[The preliminary investigation on proliferative and survival capabilities of normal and abnormal mononuclear cells in bone marrow of patients with paroxysmal nocturnal hemoglobinuria].

OBJECTIVE

To unfold the proliferation and survival behavior of normal and abnormal early hematopoietic cells in paroxysmal nocturnal hemoglobinuria(PNH).

METHODS

The bone marrow mononuclear cells (BMMNC) from 6 patients with PNH were separated into two subpopulations using CD59 monoclonal antibody combined with goat-anti-mouse IgG immunomagnetic beads, and then cultured in vitro.

RESULTS

The BMMNCs from normal control had better proliferation capacity and stronger potential of suvival than both CD59(+) and CD59(-) BMMNCs from PNH patients. The CD59(+) BMMNCs from PNH patients, which should be expected "normal" in view of the CD59 expression, were surprisingly found to have less capabilities to form CFU-GM and BFU-E in semisolid cultures and less abilities of expansion and survival in liquid cultures than their CD59(-) counterparts.

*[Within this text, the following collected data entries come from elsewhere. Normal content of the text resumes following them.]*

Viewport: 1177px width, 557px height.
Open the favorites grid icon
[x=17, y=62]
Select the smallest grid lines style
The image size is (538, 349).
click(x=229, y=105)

The CD59 expression of CD59(+) BMMNC in PNH patients diminished to some extent after a period of liquid culture while the normal control remained unchanged indicating that some of CD59 antigen on the cells were gradually lost during cultivation.

CONCLUSION

In all cases of PNH studied, CD59(-) BMMNCs dominated hemopoiesis, and CD59(+) BMMNCs seems to have less potential to proliferate. The emergence of abnormal CD59(-) cells could not only result from PIG-A gene mutation but might also arise as the consequence of loss of GPI-anchored protein during the course of hematopoietic development and differentiation.